# Start of Selected excerpt

At a glance: 8 alternatives tested across 4 OneNote workflows, meeting notes, research, daily capture, handwriting. $1 mind-map synthesis. Notion: 30M+ users, $10/mo. Obsidian: free personal, $8/mo Sync. Evernote: $14.99/mo Personal, OCR + web clipping. Apple Notes: free, iCloud sync. Joplin: fully open source, free with optional sync. Logseq: open source, bidirectional links. Capacities: $10/mo, object-based model.
OneNote has been part of Microsoft Office since 2003 and remains one of the most widely used note-taking apps in the world. But in 2026, it shows its age. Sync is slow on large notebooks. Cross-platform parity has gaps. Modern features, bidirectional linking, AI-grounded search, cross-document synthesis, are mostly absent.
This guide ranks 8 alternatives based on how well each replaces the actual jobs OneNote does: meeting notes, research notebooks, daily capture, and handwriting on Surface or iPad.
I migrated 1,243 OneNote pages into 4 alternatives over 28 days. Notion imported 89% of pages with formatting intact; Evernote required ENEX conversion and lost embedded files on 14% of pages; Obsidian needed a OneNote-to-Markdown converter and preserved 78% of formatting. Daily capture across the alternatives averaged 1.8 seconds versus OneNote's 1.2 seconds, a real cost for migration converts.

# End of Selected excerpt
# Start of Material provided

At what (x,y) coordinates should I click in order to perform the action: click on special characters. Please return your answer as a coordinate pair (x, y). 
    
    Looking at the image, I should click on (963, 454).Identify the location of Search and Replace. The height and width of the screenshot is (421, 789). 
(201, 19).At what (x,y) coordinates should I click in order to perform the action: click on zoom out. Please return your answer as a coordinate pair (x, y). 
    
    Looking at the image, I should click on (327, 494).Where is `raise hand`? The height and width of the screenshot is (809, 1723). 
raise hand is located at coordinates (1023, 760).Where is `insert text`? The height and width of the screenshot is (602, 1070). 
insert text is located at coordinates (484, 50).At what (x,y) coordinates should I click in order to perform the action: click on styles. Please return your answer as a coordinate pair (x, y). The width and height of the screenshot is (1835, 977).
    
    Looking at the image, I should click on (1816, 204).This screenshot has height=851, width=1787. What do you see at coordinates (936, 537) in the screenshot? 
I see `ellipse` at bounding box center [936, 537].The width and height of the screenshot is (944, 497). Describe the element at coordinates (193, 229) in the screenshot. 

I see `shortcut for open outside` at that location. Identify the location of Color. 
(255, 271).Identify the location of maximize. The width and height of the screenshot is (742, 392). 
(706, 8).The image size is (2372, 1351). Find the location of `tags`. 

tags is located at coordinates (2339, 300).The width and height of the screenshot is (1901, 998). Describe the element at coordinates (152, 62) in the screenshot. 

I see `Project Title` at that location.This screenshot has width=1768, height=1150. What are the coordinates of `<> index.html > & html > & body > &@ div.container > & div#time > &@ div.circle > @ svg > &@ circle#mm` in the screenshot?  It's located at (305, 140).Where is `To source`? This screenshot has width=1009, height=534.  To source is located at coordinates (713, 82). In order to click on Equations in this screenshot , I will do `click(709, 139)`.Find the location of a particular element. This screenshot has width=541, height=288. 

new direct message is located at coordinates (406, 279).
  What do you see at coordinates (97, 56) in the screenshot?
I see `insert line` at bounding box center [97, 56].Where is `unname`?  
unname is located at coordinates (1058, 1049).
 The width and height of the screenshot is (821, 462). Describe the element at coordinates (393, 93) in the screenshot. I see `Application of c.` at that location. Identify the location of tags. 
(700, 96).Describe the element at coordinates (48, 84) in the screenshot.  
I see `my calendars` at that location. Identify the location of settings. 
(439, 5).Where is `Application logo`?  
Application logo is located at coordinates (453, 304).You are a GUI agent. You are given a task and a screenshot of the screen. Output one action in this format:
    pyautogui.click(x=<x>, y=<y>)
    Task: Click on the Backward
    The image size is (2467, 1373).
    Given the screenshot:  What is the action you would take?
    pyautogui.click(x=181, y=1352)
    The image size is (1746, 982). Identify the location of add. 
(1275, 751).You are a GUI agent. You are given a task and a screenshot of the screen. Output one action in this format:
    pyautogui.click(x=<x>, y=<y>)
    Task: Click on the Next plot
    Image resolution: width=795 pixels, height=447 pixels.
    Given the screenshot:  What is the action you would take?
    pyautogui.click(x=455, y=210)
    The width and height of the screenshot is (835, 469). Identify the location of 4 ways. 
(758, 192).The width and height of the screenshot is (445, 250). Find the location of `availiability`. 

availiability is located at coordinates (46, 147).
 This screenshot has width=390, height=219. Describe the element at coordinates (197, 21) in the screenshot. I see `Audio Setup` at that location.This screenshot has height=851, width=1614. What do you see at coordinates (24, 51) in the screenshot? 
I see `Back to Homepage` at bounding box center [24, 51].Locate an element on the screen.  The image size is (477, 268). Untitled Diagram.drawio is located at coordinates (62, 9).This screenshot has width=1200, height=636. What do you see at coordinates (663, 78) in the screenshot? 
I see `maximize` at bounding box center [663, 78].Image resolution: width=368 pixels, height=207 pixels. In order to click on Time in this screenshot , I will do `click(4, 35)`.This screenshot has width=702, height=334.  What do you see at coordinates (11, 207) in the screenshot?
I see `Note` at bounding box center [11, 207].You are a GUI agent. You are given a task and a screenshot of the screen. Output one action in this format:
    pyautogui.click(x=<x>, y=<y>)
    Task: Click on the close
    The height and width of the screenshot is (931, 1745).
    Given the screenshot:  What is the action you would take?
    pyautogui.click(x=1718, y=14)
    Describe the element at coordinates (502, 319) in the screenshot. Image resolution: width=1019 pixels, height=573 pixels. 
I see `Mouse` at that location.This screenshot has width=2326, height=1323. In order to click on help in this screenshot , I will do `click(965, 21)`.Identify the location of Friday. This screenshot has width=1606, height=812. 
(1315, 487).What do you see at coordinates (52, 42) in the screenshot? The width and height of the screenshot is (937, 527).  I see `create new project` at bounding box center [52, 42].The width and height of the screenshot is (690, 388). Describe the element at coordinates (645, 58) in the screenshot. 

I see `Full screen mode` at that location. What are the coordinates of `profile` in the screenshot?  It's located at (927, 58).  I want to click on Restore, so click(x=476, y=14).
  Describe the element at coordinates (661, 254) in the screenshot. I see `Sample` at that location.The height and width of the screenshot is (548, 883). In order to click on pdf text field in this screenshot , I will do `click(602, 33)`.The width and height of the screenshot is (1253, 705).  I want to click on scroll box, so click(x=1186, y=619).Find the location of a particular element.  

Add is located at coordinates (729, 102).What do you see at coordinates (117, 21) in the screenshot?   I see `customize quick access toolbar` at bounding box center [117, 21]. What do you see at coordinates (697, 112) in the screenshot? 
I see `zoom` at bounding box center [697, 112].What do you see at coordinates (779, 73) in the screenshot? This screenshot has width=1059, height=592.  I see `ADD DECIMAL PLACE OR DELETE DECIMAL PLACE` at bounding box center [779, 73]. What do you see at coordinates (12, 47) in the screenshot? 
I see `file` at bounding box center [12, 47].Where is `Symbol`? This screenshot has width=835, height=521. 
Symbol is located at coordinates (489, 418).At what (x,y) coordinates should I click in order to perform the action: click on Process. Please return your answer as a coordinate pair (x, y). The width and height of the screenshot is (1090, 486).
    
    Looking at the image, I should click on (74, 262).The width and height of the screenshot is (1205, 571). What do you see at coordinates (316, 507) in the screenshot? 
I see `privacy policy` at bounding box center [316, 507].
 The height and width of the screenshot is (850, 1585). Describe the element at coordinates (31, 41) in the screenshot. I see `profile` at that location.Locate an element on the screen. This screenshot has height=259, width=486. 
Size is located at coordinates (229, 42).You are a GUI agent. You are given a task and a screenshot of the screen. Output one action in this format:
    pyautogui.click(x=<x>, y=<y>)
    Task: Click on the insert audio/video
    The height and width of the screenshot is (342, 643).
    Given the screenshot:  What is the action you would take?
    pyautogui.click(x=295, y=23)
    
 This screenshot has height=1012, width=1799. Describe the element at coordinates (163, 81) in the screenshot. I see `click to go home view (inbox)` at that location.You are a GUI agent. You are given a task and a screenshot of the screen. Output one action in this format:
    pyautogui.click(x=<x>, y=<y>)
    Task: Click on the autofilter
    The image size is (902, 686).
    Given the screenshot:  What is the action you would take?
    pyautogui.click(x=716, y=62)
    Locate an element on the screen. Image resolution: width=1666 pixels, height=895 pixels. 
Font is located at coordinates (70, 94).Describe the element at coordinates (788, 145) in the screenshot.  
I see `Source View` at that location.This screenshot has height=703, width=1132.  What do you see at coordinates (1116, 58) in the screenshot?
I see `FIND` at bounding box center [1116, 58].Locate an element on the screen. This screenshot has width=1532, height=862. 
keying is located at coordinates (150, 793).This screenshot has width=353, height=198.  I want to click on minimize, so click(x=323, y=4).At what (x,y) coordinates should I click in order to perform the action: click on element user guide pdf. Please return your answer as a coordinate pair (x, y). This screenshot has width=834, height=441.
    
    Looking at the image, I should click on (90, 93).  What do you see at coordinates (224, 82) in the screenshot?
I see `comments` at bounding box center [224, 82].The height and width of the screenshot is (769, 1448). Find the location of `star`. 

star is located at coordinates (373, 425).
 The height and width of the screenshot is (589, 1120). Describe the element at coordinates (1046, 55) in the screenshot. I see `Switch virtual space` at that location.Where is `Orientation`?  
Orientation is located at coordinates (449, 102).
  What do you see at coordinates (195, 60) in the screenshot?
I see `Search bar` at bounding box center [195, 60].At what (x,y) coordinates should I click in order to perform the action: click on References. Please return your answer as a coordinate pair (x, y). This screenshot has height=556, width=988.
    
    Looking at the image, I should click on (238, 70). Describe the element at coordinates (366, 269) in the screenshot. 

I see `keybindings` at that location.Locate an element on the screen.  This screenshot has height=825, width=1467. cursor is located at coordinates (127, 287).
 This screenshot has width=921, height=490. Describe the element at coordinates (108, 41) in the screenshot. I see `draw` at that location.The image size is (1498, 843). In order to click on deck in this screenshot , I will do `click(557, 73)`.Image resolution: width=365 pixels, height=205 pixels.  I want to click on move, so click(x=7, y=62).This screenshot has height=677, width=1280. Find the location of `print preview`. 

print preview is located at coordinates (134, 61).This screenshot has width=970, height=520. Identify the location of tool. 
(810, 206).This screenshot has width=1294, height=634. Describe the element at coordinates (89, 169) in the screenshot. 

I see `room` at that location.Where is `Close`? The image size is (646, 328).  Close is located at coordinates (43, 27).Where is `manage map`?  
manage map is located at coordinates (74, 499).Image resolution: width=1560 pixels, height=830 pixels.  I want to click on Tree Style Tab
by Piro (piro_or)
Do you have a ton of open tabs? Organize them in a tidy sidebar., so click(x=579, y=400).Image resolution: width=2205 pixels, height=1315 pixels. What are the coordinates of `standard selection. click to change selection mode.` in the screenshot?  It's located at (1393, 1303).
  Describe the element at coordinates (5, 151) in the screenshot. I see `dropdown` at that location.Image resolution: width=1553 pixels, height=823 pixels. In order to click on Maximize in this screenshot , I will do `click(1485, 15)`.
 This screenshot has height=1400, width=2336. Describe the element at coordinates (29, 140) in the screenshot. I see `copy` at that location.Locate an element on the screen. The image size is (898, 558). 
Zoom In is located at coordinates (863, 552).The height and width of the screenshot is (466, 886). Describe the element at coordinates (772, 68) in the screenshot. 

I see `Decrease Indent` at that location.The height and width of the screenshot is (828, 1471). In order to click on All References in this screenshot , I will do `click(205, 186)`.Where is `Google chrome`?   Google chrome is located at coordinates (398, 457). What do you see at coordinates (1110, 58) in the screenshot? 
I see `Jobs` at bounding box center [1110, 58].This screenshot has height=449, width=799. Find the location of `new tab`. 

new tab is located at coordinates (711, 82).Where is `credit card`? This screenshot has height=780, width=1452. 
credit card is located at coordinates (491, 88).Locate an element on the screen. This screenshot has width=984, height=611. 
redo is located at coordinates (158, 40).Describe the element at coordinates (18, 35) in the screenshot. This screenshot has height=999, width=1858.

# End of Material provided

Job A> In the guide to OneNote alternatives, what percentage of migrated pages did Notion import with formatting intact?
Job B> Print the part of the guide to OneNote alternatives starting at "This guide ranks" and ending at "for migration converts.".

Finished answer A> 89%

Finished answer B>
This guide ranks 8 alternatives based on how well each replaces the actual jobs OneNote does: meeting notes, research notebooks, daily capture, and handwriting on Surface or iPad.
I migrated 1,243 OneNote pages into 4 alternatives over 28 days. Notion imported 89% of pages with formatting intact; Evernote required ENEX conversion and lost embedded files on 14% of pages; Obsidian needed a OneNote-to-Markdown converter and preserved 78% of formatting. Daily capture across the alternatives averaged 1.8 seconds versus OneNote's 1.2 seconds, a real cost for migration converts.